Source text →
·····
By: Payel
Published on: Mar 12, 2025
February 2025 proved to be a rollercoaster for global investors, marked by escalating trade tensions, geopolitical risks, and rapid shifts in artificial intelligence (AI) investments. As markets grappled with the ripple effects of U.S. tariff policies and heightened defence spending, certain stocks emerged as clear favorites. In this deep dive, we analyze the top-performing sectors, highlight key stocks like Rolls-Royce (RR.L), Nvidia (NVDA), and Supermicro (SMCI), and provide actionable strategies for navigating post-tariff volatility.
The month began with renewed trade tensions as former U.S. President Donald Trump announced reciprocal tariffs on China and ongoing disputes with Canada and Mexico. These policies stoked fears of inflation and slower economic growth, triggering a global sell-off. Meanwhile, geopolitical tensions flared after a contentious meeting between Trump and Ukrainian President Volodymyr Zelensky, prompting European nations to pledge increased defence budgets.
Against this backdrop, investors flocked to sectors with resilient growth potential: defence, AI infrastructure, and tech innovation. Below, we break down the standout performers.
·····
Exercise prompt → Repeat the part of the market article starting with "The month began" and going on through "increased defence budgets.", word for word.

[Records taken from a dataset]
·····
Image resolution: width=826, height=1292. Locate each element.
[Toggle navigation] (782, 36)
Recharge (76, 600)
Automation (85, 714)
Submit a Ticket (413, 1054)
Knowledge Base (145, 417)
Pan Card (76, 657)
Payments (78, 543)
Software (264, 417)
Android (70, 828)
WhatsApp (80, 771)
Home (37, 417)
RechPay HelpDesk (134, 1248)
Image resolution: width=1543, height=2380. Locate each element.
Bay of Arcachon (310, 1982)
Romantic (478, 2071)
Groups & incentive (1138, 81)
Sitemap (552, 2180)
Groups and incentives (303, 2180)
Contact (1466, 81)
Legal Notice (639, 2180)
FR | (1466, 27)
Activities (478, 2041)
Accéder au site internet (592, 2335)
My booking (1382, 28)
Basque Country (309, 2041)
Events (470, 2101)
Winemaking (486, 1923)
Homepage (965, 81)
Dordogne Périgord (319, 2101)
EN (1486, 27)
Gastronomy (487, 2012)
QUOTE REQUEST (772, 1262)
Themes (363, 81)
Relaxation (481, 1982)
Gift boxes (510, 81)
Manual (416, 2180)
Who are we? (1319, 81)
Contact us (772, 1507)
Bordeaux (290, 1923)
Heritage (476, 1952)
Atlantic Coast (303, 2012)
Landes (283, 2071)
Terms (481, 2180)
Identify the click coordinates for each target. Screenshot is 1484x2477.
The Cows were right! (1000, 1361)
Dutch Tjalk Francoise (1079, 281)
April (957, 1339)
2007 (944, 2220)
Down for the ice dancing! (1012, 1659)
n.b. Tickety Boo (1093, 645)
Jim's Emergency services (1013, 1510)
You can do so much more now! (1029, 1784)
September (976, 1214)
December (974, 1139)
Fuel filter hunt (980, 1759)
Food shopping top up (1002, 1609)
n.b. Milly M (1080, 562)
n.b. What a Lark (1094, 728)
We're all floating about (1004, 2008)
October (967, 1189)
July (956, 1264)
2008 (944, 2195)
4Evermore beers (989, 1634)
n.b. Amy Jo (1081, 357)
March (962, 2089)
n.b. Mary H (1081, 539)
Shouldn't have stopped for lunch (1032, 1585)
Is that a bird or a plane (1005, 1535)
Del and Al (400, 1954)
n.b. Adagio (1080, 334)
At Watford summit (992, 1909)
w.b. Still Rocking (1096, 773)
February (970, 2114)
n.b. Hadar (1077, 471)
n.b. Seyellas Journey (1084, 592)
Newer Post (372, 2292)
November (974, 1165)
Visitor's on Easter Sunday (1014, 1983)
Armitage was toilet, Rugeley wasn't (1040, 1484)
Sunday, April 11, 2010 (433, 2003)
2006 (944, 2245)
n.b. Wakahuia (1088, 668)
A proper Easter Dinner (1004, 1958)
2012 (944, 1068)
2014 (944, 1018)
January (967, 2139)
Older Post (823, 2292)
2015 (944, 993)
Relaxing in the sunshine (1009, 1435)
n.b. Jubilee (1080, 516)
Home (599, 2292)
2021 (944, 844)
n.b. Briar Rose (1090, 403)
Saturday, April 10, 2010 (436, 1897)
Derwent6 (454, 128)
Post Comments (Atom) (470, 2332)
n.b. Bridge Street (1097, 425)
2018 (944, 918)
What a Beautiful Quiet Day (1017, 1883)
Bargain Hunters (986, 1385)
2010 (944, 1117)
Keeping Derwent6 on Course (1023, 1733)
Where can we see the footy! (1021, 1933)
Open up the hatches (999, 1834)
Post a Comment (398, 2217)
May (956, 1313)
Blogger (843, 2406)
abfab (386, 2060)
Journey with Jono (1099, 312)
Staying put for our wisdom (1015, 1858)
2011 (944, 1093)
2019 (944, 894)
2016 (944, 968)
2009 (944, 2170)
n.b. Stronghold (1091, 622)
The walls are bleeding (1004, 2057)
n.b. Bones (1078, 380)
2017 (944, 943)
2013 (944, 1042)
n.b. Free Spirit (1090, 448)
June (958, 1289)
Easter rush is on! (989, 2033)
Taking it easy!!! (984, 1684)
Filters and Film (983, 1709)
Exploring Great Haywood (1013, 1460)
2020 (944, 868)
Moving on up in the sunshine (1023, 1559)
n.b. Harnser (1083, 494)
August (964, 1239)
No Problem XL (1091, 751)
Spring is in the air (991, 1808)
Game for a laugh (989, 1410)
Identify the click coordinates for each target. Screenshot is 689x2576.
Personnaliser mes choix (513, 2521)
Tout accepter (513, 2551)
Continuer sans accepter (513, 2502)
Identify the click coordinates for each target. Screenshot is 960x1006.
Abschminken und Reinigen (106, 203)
·····
Result of this task →
The month began with renewed trade tensions as former U.S. President Donald Trump announced reciprocal tariffs on China and ongoing disputes with Canada and Mexico. These policies stoked fears of inflation and slower economic growth, triggering a global sell-off. Meanwhile, geopolitical tensions flared after a contentious meeting between Trump and Ukrainian President Volodymyr Zelensky, prompting European nations to pledge increased defence budgets.